Nous avions alors en charge de faire dialoguer les acteurs de ce drame. J'ai eu parfois des réactions violentes : « Vous allez l'achever ! »


Parfois, au contraire, nous recevions une écoute attentive et efficace qui permettait au malade et aux membres de sa famille d'avoir un dernier dialogue où, souvent, les non-dits s'exprimaient, les réconciliations se réalisaient, laissant le malade libre de s'en aller dans une sérénité palpable pour tout le monde.


Les proches, alors, étaient à même de commencer un travail de deuil plus tranquille.


Le dernier point de cet exposé qui permettra de situer l'ampleur du problème :


V- Quelques chiffres : des progrès à faire en France.

La première unité de soins palliatifs a été créée en France par le Docteur Abiven à l'Hôpital de la Cité Universitaire (devenu depuis l'hôpital mutualiste Montsouris) au milieu des années 80.


Les progrès sont importants mais encore insuffisants. En effet :


Chiffres de 2005 :


Nombre d'USP : 80 Nombre de lits : 825
Nombre de lits identifiés de SP : 1908
Nombre de lits en HAD : 8108


Si on fait le total des lits en SP, nous obtenons : 10841. Même si entre 2005 et aujourd'hui ce chiffre avait doublé, on est loin du compte sachant qu'il y a entre 500 000 et 550 000 décès par an en France.


Nous avons conscience qu'immense est la tâche à réaliser et qu'elle représente, pour notre société, un véritable défi.


CONCLUSION


J'ai tenté de tracer les grandes lignes de ce qui apparaît comme la voie du respect de la personne humaine parvenue au terme de sa vie et des exigences qu'elle comporte.


Monseigneur Germain et Gérard Calmelet

Mais, paradoxalement, dans une société où la peine de mort a été abolie, de tous côtés et avec une insistance grandissante, nous entendons des demandes de légiférer sur l'euthanasie. Au-delà de toute considération religieuse, chrétienne en particulier, je pense qu'une loi sur l'euthanasie serait une régression.


Personnellement, j'ai assisté à des demandes de malades entrant dans l'unité. Ces personnes avaient supporté des mois ou des années de souffrance dans des hôpitaux où souvent leur dignité avait été mise à mal. Nous respections et comprenions ces demandes d'euthanasie mais la compétence des médecins en matière de lutte contre la douleur faisait en sorte que ces demandes n'étaient plus réitérées. Je n'ai, de plus, été témoin qu'à une seule tentative de suicide : c'était un jeune architecte de 35 ans qui est informé de la visite de ses parents : ceux-ci apprennent le même jour qu'il a le sida, qu'il est homosexuel et qu'il va mourir. Inutile de vous dire la difficulté de cet accompagnement !
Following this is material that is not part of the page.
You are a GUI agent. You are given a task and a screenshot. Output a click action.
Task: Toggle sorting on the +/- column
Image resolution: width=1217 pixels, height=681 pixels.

Dès leur origine, les soins palliatifs se sont clairement démarqués de l'euthanasie. En ce sens, cette question n'est donc pas un enjeu puisqu'elle est résolue par un principe fondateur, comme nous l'avons vu lors de la lecture de la Charte.


Les soins palliatifs restent donc, à mon avis, une des solutions pour éviter de légiférer.


Voilà, j'espère vous avoir éclairé. Je pense qu'il faut en parler autour de vous et dédiaboliser tout ce qui entoure les soins palliatifs.
En ce qui me concerne, je peux vous dire que revenir sur ces souvenirs et rédiger le texte de cette conférence n'a pas été facile. Parmi ceux-ci, un cas précis m'est revenu brutalement ; un jour un malade, qui devait mourir deux jours plus tard, me demande : "Vous qui avez l'habitude (!!), pouvez-vous me dire ce qu'il y a après ? "J'ai tout de suite senti que cette personne (un homme d'environ 35 ans), très calme, avait fait le deuil de sa vie. Mais derrière cette question, pointait la grande interrogation angoissante que nous avons tous. La mort reste un grand mystère qui doit nous rendre particulièrement humble.